▸ **Work item**
Exactly as written, return every line of the data below apart from the pictures.

▸ **Source data**

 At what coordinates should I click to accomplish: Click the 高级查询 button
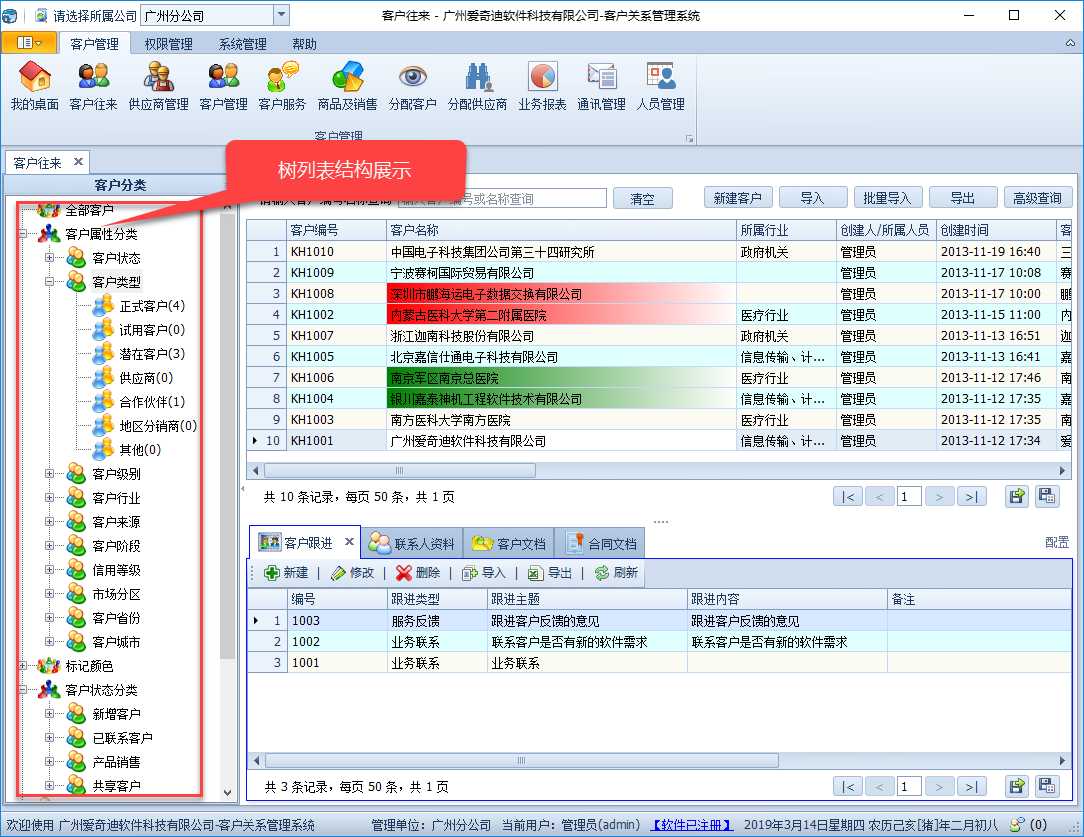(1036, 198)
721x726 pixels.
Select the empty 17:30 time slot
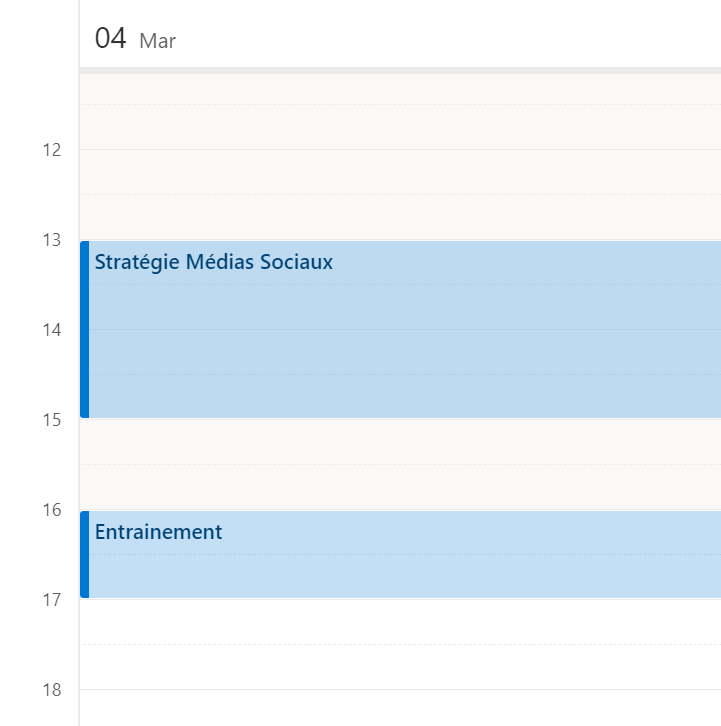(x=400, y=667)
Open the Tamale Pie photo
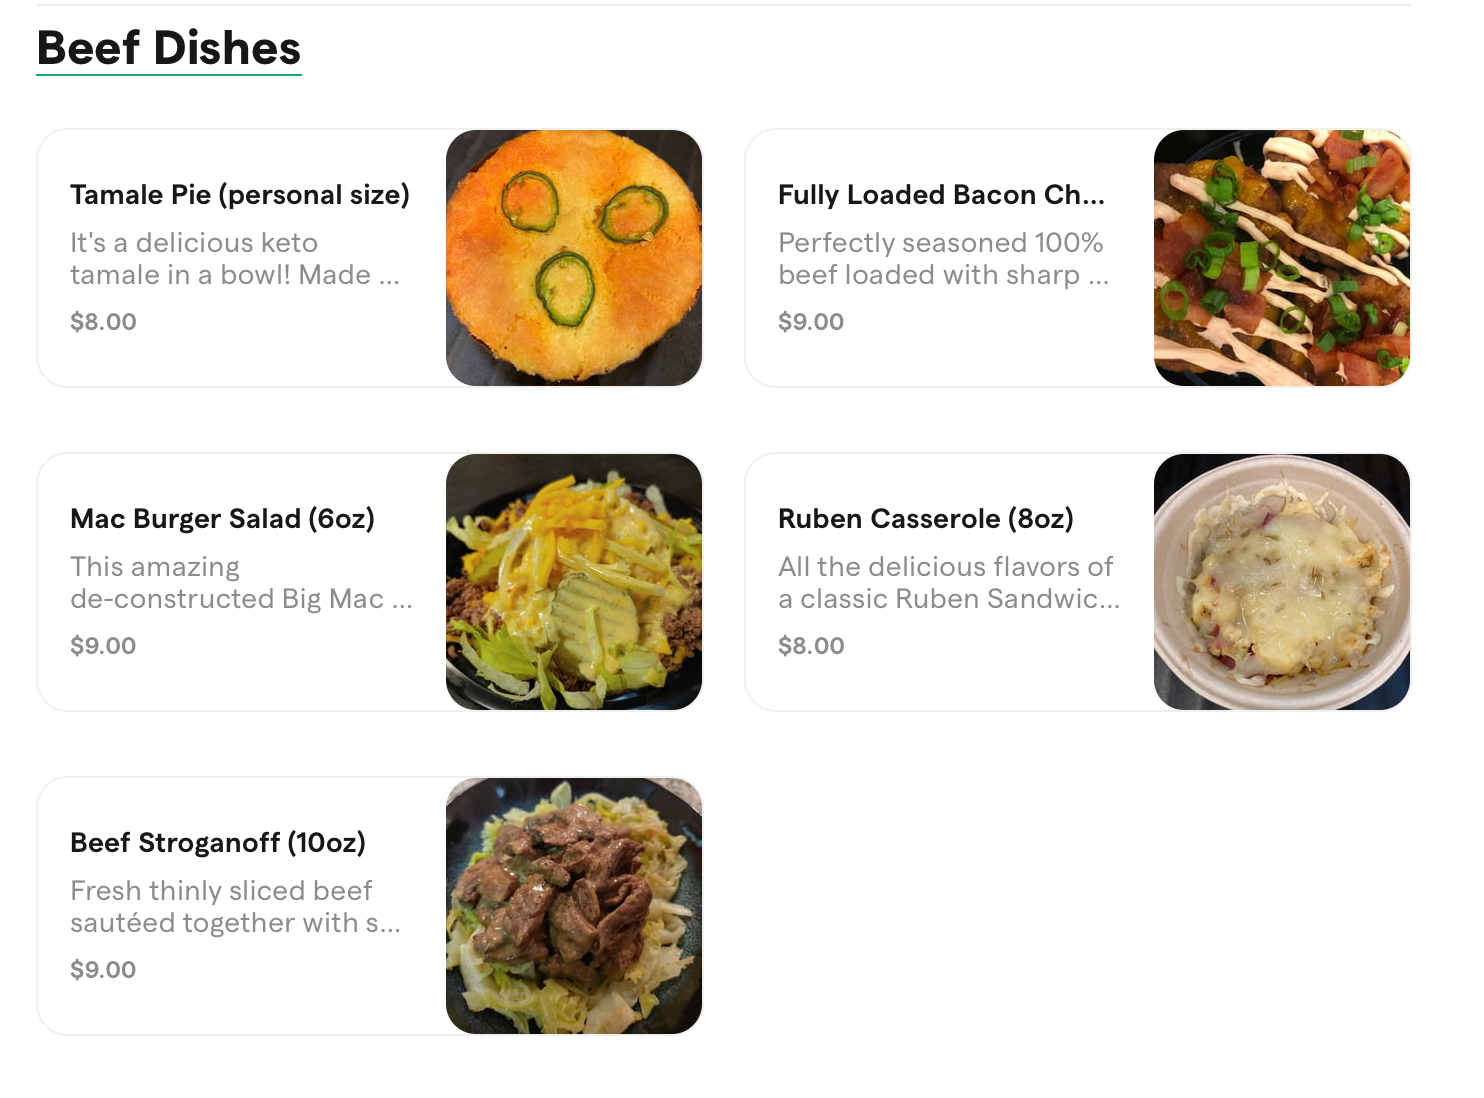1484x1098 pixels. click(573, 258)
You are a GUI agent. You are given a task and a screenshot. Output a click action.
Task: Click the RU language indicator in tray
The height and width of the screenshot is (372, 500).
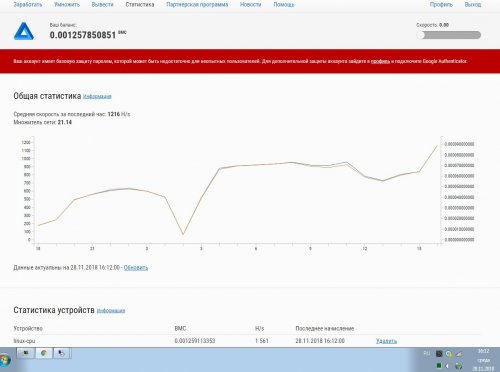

▸ **Worked solution**
 At what coordinates should I click to accomplish: Click the 高级查询 button
(1036, 198)
721x726 pixels.
Select the empty 17:30 time slot
(x=400, y=667)
Open the Tamale Pie photo
1484x1098 pixels. click(573, 258)
You are a GUI agent. You are given a task and a screenshot. Output a click action.
Task: Click the RU language indicator in tray
The height and width of the screenshot is (372, 500).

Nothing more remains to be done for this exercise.